Nel diciannovesimo secolo, prima che si potesse anche solo immaginare la teoria dei quanti, furono scoperte le leggi della termodinamica, la prima delle quali riguarda la conservazione dell'energia e la seconda l'inevitabile aumento dell'entropia. Si scoprirono anche altre leggi di conservazione, come quella della conservazione della quantità di moto, del momento angolare e della carica elettrica. Sempre a quell'epoca risalgono le leggi dell'elettromagnetismo di Maxwell. Nessuno di questi nuovi principi fu infirmato dall'introduzione della teoria dei quanti.
Naturalmente le teorie attuali potrebbero essere considerate errate nel senso semplicistico indicato dal mio lettore esperto di letteratura inglese, ma in un senso molto più vero e sottile vanno considerate solo incomplete.

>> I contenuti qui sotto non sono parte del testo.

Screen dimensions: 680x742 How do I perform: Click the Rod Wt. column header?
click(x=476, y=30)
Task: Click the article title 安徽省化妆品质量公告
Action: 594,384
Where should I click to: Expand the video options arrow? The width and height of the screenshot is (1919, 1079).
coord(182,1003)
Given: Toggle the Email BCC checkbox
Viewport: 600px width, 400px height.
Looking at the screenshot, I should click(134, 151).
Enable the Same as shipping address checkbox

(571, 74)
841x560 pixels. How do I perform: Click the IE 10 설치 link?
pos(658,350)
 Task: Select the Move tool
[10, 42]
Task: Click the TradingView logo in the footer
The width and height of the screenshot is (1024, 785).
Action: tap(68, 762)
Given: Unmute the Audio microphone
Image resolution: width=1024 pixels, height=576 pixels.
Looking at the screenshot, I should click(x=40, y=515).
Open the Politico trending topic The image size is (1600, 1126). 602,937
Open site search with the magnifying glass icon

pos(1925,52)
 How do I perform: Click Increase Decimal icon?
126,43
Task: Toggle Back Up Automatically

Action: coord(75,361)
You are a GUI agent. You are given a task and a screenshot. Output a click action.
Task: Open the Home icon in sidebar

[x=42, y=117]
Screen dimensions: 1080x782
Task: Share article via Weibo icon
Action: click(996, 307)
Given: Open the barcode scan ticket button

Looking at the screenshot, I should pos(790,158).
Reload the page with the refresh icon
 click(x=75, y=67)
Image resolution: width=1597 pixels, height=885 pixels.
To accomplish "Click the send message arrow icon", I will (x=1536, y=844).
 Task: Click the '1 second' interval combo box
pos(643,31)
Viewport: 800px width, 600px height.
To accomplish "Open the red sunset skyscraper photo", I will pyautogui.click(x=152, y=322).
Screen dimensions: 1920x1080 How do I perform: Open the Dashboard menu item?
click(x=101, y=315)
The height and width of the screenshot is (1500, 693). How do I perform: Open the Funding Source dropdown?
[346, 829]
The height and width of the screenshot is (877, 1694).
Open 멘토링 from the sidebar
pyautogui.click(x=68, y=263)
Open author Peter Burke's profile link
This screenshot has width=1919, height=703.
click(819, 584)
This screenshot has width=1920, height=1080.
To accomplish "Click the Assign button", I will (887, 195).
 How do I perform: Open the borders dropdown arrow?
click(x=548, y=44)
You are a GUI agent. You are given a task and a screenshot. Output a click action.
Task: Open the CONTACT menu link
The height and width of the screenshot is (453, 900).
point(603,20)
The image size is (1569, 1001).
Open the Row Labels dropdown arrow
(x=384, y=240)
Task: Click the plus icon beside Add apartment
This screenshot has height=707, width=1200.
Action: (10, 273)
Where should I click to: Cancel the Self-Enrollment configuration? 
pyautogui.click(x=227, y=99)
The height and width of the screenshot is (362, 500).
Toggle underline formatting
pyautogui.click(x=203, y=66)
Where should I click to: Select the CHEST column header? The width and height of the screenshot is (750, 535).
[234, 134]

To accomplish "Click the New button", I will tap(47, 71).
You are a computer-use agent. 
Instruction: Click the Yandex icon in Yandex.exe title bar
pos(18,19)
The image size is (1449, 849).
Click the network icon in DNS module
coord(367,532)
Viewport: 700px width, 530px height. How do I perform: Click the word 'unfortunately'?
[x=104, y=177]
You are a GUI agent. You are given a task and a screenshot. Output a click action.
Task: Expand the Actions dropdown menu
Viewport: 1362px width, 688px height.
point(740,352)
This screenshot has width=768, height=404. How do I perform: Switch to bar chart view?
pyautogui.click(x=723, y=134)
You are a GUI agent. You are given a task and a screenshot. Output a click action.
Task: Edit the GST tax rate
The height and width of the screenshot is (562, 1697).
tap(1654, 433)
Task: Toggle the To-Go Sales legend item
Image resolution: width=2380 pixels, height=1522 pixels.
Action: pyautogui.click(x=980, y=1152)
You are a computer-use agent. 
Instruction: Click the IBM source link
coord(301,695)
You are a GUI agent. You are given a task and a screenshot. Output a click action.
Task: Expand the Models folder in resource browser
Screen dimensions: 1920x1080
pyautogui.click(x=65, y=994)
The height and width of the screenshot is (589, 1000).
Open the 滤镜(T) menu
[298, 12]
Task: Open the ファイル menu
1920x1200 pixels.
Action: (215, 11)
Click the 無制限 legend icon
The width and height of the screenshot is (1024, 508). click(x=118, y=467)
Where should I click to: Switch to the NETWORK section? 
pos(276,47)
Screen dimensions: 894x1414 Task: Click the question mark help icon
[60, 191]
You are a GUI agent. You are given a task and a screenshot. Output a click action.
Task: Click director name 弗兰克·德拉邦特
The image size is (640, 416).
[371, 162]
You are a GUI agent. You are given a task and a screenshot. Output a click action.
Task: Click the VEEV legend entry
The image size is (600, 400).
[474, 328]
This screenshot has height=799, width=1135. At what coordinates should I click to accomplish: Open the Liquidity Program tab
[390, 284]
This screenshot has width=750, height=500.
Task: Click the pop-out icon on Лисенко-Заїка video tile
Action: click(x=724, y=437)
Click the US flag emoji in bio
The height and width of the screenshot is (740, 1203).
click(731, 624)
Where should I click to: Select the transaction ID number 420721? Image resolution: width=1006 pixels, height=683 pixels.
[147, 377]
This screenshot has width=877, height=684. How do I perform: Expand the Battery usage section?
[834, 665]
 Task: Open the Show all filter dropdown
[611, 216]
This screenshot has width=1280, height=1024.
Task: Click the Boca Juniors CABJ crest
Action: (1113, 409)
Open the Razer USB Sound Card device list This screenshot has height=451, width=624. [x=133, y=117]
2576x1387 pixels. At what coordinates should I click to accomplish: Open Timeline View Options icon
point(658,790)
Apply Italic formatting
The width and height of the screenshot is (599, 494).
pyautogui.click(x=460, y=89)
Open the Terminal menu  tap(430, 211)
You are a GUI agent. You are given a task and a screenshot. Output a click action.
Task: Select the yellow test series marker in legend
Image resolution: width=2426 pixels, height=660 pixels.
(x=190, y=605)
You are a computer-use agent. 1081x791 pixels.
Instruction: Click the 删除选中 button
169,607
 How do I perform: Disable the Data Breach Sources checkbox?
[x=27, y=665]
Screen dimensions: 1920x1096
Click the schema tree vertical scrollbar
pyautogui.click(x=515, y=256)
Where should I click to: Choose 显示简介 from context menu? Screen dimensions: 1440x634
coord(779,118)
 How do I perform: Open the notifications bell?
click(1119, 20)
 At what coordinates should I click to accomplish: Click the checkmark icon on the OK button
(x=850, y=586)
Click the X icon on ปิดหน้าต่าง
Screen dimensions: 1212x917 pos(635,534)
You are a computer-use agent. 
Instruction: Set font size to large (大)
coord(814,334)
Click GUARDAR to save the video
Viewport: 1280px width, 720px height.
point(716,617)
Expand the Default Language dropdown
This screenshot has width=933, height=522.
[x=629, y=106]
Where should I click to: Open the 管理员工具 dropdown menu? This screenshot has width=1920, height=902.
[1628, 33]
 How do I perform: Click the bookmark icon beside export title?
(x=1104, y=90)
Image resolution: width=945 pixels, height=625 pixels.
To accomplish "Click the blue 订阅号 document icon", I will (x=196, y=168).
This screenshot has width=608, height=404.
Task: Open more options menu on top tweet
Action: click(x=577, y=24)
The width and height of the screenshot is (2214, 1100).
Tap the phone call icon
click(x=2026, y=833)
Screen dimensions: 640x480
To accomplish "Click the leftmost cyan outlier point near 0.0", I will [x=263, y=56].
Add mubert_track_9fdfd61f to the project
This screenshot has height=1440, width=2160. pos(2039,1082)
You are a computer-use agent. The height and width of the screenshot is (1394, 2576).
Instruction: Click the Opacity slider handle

La teoria dei quanti, per esempio, ha prodotto la cosiddetta "bizzarria quantistica", che mette in seria discussione la natura stessa della realtà e dà origine a enigmi filosofici su cui pare che i fisici non riescano proprio a mettersi d'accordo. Forse siamo arrivati a un punto in cui il cervello umano non può più capire le cose, o forse la teoria dei quanti è incompleta e quando sarà stata adeguatamente modificata, tutta la "bizzarria" scomparirà.
Inoltre la teoria dei quanti e la relatività sembrano essere indipendenti l'una dall'altra, sicché mentre la prima fa sperare che si possano unificare in un unico sistema matematico tre delle quattro interazioni conosciute, la gravitazione, regno della seconda, pare ancora resistere a qualsiasi tentativo del genere.
Se si potessero combinare insieme la teoria dei quanti e la relatività, forse diventerebbe possibile una vera "teoria del campo unificato".
Ma se anche questa ipotesi si traducesse in realtà, si tratterebbe sempre di un ulteriore perfezionamento utile a farci capire meglio fenomeni che stanno al margine delle nostre conoscenze: la natura del Big Bang, la creazione dell'universo, le proprietà della materia al centro dei buchi neri, alcuni punti oscuri in merito all'evoluzione delle galassie e delle supernove e così via.
In pratica però tutto quanto l'attuale patrimonio di nozioni resterebbe intatto, e quando dico che sono lieto di vivere in un secolo in cui comprendiamo fondamentalmente l'universo, credo di dirlo a ragion veduta.